[MATERIAL PROVIDED Boundary: Start]

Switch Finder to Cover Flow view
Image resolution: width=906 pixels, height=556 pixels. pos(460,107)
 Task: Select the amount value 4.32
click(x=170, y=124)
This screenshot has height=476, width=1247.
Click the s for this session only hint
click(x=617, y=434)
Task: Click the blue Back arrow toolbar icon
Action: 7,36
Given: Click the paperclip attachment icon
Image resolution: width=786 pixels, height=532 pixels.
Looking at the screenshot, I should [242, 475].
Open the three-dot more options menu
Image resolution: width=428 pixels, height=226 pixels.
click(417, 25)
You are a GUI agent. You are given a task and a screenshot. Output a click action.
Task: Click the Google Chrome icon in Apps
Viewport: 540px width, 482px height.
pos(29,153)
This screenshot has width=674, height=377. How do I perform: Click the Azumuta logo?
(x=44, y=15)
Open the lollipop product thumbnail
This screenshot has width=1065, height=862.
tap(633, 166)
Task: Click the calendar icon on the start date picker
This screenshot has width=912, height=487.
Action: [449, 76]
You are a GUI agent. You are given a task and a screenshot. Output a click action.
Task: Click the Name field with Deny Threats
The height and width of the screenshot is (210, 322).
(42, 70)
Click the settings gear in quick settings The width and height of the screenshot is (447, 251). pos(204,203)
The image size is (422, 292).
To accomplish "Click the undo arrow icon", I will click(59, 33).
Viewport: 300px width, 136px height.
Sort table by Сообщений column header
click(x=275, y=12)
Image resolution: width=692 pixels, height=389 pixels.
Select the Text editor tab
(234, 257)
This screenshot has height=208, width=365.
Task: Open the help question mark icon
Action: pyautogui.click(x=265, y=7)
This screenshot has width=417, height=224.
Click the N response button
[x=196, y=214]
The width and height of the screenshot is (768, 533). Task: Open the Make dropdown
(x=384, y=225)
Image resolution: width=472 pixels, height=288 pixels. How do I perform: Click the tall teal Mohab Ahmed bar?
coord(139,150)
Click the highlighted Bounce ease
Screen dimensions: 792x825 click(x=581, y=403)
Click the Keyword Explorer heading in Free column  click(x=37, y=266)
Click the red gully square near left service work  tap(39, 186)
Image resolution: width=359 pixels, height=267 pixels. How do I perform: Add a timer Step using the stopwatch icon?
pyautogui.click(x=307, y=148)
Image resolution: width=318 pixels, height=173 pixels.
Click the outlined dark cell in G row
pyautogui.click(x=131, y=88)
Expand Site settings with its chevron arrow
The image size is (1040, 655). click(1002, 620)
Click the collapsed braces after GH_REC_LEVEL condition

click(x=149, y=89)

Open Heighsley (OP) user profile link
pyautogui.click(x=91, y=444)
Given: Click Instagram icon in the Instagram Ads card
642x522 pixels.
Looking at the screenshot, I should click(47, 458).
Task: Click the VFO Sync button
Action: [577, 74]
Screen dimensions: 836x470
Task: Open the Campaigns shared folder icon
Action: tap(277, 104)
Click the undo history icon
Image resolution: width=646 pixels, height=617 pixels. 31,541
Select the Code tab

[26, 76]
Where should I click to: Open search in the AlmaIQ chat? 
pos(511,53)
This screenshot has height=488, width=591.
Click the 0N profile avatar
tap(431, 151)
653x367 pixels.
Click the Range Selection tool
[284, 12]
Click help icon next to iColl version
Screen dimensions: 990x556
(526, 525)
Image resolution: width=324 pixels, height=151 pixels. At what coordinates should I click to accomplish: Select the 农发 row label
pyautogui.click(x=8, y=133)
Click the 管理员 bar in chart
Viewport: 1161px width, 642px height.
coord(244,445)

[MATERIAL PROVIDED Boundary: End]

In the listing above, locate the line containing "Given: Click the paperclip attachment icon" and the line containing "Task: Click the calendar", then transcribe both and every line between them verbatim.

### YOUR SOLUTION
Given: Click the paperclip attachment icon
Image resolution: width=786 pixels, height=532 pixels.
Looking at the screenshot, I should [242, 475].
Open the three-dot more options menu
Image resolution: width=428 pixels, height=226 pixels.
click(417, 25)
You are a GUI agent. You are given a task and a screenshot. Output a click action.
Task: Click the Google Chrome icon in Apps
Viewport: 540px width, 482px height.
pos(29,153)
This screenshot has width=674, height=377. How do I perform: Click the Azumuta logo?
(x=44, y=15)
Open the lollipop product thumbnail
This screenshot has width=1065, height=862.
tap(633, 166)
Task: Click the calendar icon on the start date picker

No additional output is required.